Start of Block

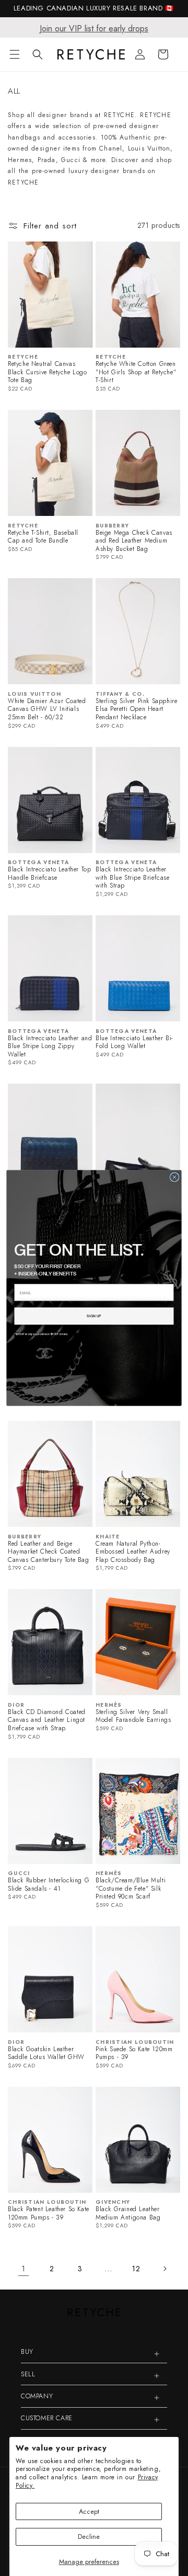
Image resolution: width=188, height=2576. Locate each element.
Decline (89, 2537)
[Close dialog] (174, 1177)
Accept (89, 2511)
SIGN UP (94, 1316)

End of Block

- _What you need to do_
Would you transcribe all of the data exactly, apart from its pictures?

- _Task solution_
Image resolution: width=188, height=2576. Locate each element.
Decline (89, 2537)
[Close dialog] (174, 1177)
Accept (89, 2511)
SIGN UP (94, 1316)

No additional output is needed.